The rise in co-mingled recycling facilities and drop-off points has made recycling very easy for people, but for anyone hoping to recycle metal (and hopefully sell it for some cash), a pile of random metal pieces just won't do. Metal recycling still requires you to separate the different types of metal, which can be difficult to do for those trying to make money off the process for the first time. However, it's the only way to effectively trade in metal because of differences in prices and the risk of contamination.

Different Prices for Different Metals

When you recycle metal, you don't just bring in a heap of metal and get a certain price per ounce or pound. Each type of metal has a different price, and these can sometimes vary wildly depending on demand. Copper, for example, tends to command a higher price than plain old steel. If you don't separate the metals, the recycling place does, and they typically don't have enough time to separate them out while still maintaining efficient customer flow. In other words, it would just take too long, and they wouldn't be able to buy as much metal back each day as they could otherwise because they'd be spending so much time sorting piles.

Some scrap yards may have services for separating out piles of metal, but you'll pay for those, and that price can make the money you get back from the yard shrink substantially.

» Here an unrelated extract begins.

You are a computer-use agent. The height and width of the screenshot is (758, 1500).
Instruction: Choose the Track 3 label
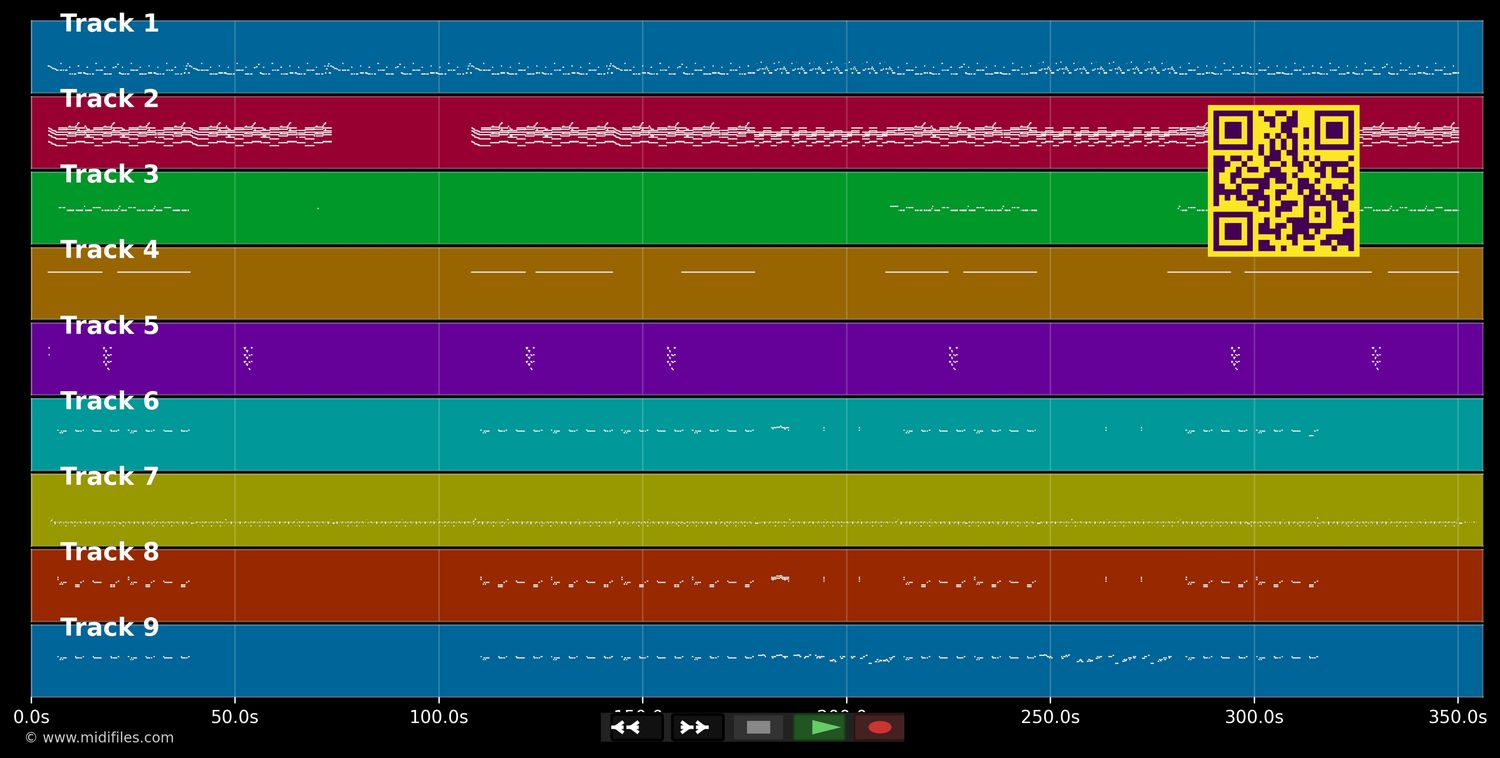(109, 175)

If you're totally new at this and are unsure of what metals you have — and you have a lot of metal — then it could be worth it to have the yard separate the pile if they are willing to do so. Otherwise, it's better to study up on how to distinguish one metal from another and do the separation yourself. That will also help you should you find yourself at a yard that doesn't offer a sorting service.

Unknown Metals

When you separate out metals, don't be surprised if you have some that you can't identify totally. Do what you can; see if the metal is ferrous (if it contains iron and thus attracts magnets), and try to sort the metals as far as you can by color or sheen. But keep the unknown metal in separate piles and don't toss it in with known metals just because it looks similar. Remember, steel and stainless steel look similar, but they are often priced differently at recycling yards. The same goes for stainless steel and carbon steel.

Metal recycling is good for the Earth, good for you, and good for anyone who will end up using the recycled metal. Before you take the metal to a scrap yard, call to double check about prices, the availability of sorting services, and any other yard-specific policies that you'll need to successfully recycle metal at that yard.